■ Exercise aim: After locating the line containing "Instruction: Click the back", transcribe that line and all following lines exactly, stopping only at the end of the records.

■ Input records:

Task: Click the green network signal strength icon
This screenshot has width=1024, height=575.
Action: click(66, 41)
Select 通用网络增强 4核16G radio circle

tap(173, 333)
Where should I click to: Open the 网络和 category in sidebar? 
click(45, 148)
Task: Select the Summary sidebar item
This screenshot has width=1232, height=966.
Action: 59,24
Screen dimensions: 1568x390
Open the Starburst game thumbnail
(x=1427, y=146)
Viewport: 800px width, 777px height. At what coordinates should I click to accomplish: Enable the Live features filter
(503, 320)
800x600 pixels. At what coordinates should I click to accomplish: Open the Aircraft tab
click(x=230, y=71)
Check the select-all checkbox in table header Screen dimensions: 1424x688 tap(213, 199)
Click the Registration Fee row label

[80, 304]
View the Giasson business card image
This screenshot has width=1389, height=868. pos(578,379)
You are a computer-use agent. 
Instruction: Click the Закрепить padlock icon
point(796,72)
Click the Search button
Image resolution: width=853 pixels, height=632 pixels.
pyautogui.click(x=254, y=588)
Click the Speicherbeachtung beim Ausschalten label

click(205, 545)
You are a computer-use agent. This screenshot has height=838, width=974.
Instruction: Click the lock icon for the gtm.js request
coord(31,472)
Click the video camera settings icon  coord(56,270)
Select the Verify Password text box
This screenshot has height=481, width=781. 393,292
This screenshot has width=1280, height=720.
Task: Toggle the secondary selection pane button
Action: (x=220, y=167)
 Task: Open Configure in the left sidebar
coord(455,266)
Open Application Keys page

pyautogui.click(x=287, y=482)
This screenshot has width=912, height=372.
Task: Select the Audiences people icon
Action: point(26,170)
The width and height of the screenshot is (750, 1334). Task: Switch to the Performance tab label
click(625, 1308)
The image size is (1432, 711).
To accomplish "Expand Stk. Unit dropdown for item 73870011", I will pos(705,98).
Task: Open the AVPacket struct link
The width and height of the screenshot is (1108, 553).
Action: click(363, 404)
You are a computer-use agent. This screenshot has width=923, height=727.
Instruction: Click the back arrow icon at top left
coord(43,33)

■ Task solution:
Instruction: Click the back arrow icon at top left
coord(43,33)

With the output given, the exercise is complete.